Schudson, M. (1987). The new validation of popular culture: Sense and sentimentality in academia. Critical Studies in Mass Communication, 4(1), 51-68.

Note: These comments are not designed to "summarize" the reading. Rather, they are available to highlight key ideas that will emerge in our classroom discussion. As always, it's best to read the original text to gain full value from the course.

The author begins by defining popular culture. He states, “Popular culture can be understood broadly as beliefs and practices, and the objects through which they are organized, that are widely shared among a population” (p. 51). He then explains how popular culture - both folk and mass - has risen above its one-time status as “trash” to be considered a topic worthy of academic inquiry. Schudson denotes three dimensions of popular culture study - production, content, and reception.

He begins by describing how U.S. sociologists (and political scientists) initially found that the production of mass media content is generally unable to change a person’s attitudes and behaviors. Schudson then turns to European criticism (notably, the Frankfurt School), which argued differently. European academics argued that mass society was becoming increasingly powerful - even replacing family and community ties as the site of meaning production. He singles out Max Horkheimer and Theodor Adorno [learn more] as theorists who warned of the rising culture industry. Schudson notes that many scholars in the U.S. and Europe later turned to hegemony as a means to understanding culture. Hegemony reflects a process through which “the state achieves its power not only through force but through defining a reality that citizens freely accept” (p. 53). Hegemony is not monolithic. Rather, it contains a continuum of practices that range from domination to resistance. More recently, Schudson notes, sociologists have complicated the study of popular culture further by attending to organizational and market realities that shape the production of cultural texts as much as a concepts such as individual “authorship” or collective ideology.

The author then shifts his focus to how anthropologists have expanded the notion of text beyond traditional writings to include oral storytelling, rituals, and performances, even the consumption of meals (citing Mary Douglas). Here, Schudson emphasizes how the study of this expanded range of texts does more than merely reflect cultural meanings; these texts provide a way to imagine a culture from an idealized point of view. He cites Clifford Geertz and Victor Turner who recast popular culture texts as “ways a culture thinks out loud about itself” (p. 57). In contrast, Schudson argues that most colleges and universities have been slow to expand the definition of what “counts” as a text worthy of study. This, he says, creates a problem. If we are to study some texts but not others, how shall we decide where to start? Who can make that decision? Does “meaning” emerge from the Work or in what Roland Barthes (pronounced Bart) defines as the Text, “something that is produced by reader as much as by writer” (p. 59)? Perhaps, Schudson proposes, we should seek to be active players rather than passive readers in the co-production of texts.

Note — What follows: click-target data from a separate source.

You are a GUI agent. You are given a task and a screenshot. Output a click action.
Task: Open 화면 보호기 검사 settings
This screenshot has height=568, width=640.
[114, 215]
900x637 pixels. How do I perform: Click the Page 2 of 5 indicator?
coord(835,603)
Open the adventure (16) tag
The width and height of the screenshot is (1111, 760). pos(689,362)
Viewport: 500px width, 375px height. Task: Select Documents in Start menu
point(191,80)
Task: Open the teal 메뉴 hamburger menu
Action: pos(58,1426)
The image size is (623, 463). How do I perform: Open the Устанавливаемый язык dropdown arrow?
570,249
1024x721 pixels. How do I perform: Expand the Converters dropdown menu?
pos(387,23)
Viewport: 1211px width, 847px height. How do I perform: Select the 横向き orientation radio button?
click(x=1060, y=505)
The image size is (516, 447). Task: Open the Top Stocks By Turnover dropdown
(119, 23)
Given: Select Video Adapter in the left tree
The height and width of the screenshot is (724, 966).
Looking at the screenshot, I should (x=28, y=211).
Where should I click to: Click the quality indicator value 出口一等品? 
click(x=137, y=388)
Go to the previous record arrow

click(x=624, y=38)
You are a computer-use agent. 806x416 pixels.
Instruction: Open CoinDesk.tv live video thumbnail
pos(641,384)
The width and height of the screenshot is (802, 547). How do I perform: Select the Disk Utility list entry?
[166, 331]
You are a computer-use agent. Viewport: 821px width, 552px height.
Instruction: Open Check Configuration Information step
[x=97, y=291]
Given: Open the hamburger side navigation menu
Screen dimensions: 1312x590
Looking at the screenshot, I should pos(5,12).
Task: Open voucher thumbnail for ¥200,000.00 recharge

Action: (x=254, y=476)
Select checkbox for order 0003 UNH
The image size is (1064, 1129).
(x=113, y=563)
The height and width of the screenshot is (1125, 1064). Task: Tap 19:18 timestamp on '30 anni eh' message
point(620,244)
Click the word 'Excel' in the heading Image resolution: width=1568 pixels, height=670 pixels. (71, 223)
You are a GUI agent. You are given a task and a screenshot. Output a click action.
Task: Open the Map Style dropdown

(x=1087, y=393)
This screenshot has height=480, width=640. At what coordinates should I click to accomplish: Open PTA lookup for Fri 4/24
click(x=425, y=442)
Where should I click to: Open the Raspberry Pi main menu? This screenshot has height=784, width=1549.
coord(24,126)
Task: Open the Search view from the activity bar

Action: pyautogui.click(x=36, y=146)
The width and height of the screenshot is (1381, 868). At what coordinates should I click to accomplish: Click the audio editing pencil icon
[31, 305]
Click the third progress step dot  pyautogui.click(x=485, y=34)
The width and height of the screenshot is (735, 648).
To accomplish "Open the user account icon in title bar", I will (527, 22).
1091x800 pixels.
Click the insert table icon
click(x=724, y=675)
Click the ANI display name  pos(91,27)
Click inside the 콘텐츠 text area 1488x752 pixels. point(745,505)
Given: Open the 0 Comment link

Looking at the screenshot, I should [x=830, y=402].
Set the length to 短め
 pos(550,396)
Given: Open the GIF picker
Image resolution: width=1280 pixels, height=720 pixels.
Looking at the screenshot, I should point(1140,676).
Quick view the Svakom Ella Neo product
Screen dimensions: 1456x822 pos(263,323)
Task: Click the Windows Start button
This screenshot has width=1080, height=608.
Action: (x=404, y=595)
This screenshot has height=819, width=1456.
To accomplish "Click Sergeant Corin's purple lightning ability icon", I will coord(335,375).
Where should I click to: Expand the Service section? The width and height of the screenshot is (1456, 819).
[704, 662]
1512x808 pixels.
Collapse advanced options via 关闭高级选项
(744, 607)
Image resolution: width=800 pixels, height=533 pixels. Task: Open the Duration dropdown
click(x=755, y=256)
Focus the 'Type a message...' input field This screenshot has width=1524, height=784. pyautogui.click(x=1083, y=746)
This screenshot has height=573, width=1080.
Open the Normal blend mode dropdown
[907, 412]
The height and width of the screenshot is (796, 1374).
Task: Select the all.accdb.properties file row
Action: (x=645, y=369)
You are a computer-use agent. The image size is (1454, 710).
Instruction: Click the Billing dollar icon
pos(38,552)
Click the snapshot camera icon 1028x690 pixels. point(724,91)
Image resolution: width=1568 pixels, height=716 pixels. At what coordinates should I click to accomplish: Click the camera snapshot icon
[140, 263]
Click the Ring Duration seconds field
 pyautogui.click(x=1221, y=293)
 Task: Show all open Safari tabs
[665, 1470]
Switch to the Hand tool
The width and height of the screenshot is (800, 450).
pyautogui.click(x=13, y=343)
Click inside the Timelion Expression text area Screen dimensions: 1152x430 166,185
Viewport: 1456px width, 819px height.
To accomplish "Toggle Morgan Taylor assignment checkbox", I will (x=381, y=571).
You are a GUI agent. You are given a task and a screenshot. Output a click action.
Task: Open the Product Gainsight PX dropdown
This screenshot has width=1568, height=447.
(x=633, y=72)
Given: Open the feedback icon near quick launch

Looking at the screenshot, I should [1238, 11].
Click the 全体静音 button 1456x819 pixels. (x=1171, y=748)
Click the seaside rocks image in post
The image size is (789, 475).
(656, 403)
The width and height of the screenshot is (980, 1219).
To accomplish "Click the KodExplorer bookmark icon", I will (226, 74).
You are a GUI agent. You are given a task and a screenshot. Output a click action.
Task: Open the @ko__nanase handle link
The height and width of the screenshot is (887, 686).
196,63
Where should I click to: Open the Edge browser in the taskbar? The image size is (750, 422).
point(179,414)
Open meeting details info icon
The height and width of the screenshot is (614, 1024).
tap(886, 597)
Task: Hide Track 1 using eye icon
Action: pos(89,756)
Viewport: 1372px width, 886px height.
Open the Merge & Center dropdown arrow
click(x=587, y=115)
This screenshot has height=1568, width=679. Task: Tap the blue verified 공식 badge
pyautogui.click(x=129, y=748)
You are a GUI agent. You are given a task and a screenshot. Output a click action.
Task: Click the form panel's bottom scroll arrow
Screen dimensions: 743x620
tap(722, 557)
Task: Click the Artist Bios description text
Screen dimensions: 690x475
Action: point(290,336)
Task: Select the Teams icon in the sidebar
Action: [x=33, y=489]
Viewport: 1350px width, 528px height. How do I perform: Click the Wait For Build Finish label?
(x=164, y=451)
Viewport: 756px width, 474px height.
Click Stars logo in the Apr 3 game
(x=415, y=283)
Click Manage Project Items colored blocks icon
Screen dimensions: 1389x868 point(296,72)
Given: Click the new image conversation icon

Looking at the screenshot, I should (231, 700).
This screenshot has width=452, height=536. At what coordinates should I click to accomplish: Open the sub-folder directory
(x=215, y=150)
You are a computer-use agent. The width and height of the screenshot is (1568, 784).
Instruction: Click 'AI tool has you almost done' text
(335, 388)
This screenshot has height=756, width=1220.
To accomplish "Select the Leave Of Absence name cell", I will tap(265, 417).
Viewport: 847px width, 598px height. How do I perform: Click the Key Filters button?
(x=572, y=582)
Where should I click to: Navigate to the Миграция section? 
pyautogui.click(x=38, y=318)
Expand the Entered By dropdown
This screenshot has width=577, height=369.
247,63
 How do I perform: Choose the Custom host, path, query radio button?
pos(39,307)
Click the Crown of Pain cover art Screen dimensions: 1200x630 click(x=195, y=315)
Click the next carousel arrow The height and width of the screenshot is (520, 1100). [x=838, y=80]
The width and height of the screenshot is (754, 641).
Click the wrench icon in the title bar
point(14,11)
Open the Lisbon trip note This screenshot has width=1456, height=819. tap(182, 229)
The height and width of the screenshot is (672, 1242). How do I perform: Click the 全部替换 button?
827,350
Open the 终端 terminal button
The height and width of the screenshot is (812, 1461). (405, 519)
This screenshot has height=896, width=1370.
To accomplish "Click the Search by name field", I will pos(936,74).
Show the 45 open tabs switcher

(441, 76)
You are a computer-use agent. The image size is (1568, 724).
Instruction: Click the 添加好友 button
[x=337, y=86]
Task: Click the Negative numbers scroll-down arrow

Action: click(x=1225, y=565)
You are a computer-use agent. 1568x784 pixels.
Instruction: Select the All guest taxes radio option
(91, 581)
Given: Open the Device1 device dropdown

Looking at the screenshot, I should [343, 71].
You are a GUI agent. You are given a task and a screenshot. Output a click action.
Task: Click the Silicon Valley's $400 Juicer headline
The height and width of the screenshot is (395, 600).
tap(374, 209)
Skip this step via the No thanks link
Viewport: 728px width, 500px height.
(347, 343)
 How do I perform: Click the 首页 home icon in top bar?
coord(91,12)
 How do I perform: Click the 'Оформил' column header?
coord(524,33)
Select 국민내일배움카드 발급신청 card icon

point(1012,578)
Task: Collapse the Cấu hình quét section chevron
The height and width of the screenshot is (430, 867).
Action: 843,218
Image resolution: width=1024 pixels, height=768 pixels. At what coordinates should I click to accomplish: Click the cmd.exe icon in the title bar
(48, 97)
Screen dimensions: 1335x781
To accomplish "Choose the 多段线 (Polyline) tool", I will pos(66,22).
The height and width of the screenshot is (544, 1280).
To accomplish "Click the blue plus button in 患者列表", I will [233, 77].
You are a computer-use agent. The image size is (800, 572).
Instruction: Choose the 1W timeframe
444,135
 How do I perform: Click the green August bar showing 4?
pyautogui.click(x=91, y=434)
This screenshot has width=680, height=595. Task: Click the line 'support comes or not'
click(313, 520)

Schudson shifts once more, focusing on how the audiences of popular culture texts wield more power than one might imagine. To illustrate, Schudson describes Janice Radway’s pathbreaking Reading the Romance, which rejected the notion that audiences can be lumped into broad categories - and argued that individual readers of even the most banal texts manage to use them for their own purposes. Here, Schudson explores how subcultures may appropriate or co-opt dominant culture in clever ways, which might be unrecognizable to folks in power. Even so, Schudson notes how audiences continue to be constructed. His description of how Shakespeare became transformed during the nineteenth and twentieth centuries from a pleasure of the masses into a High Culture text provides an apt example. Audiences may be powerful, but they also exist within an interlocking set of social forces.

Schudson concludes with some reminders of the limitations of these trends in production, content, and reception. Initially, he argues that the study of production without meaning runs the risk that “art” may become an empty term. He then warns us to consider how the choice of text to study is always selfish; we should not create readings that are devoid of context by, for example, ignoring their “native” interpretations. Nor, in our haste to expand our sphere of study beyond traditional texts should we ignore the cumulative potential of the written word. Finally, we should expand our understanding of audiences, abandoning the dichotomy of dupe and critic. This represents a particular obligation for colleges and universities: “The new validation of popular culture should not lead higher education to abandon its job of helping students to be critical and playful readers, helping to deepen and refine in them a capacity for significant response. Instead it should enhance these efforts with new respect for how, in some spheres and in some ways and despite some limits, students (and others) have been critical and playful readers all along” (p. 66). While this piece was published in 1987, the challenges it posits remain for us today.